YOUR GOAL:
Isolate every line in the data with the string "computer" and copy it.

********************

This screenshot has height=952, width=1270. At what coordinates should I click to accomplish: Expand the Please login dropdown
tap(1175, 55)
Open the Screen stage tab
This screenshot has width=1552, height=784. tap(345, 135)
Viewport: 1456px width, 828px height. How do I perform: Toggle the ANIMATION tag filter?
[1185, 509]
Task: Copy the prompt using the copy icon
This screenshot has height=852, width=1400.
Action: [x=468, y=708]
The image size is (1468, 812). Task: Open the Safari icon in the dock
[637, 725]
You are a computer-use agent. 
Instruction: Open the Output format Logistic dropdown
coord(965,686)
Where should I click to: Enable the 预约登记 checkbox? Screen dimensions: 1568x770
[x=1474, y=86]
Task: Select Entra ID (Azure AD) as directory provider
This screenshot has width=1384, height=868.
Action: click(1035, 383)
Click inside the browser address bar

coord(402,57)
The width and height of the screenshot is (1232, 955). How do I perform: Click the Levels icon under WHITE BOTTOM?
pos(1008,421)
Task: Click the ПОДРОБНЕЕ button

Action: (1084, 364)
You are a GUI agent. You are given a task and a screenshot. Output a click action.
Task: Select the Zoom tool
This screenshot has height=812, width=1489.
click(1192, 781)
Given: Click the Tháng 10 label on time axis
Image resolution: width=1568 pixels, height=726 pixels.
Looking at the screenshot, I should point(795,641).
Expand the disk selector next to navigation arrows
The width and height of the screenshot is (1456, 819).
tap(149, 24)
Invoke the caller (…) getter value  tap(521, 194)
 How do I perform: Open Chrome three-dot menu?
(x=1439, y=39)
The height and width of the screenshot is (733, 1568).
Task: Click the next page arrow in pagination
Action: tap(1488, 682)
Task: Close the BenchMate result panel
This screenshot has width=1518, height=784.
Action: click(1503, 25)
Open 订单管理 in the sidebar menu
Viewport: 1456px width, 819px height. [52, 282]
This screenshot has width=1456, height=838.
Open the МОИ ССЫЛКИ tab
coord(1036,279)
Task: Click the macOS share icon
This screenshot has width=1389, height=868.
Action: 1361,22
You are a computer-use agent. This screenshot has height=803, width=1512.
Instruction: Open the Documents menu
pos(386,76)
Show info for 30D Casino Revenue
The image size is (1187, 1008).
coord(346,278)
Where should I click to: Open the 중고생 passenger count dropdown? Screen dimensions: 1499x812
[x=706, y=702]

********************

COMPLETED EXERCISE:
You are a computer-use agent. 
You are a computer-use agent. This screenshot has height=803, width=1512.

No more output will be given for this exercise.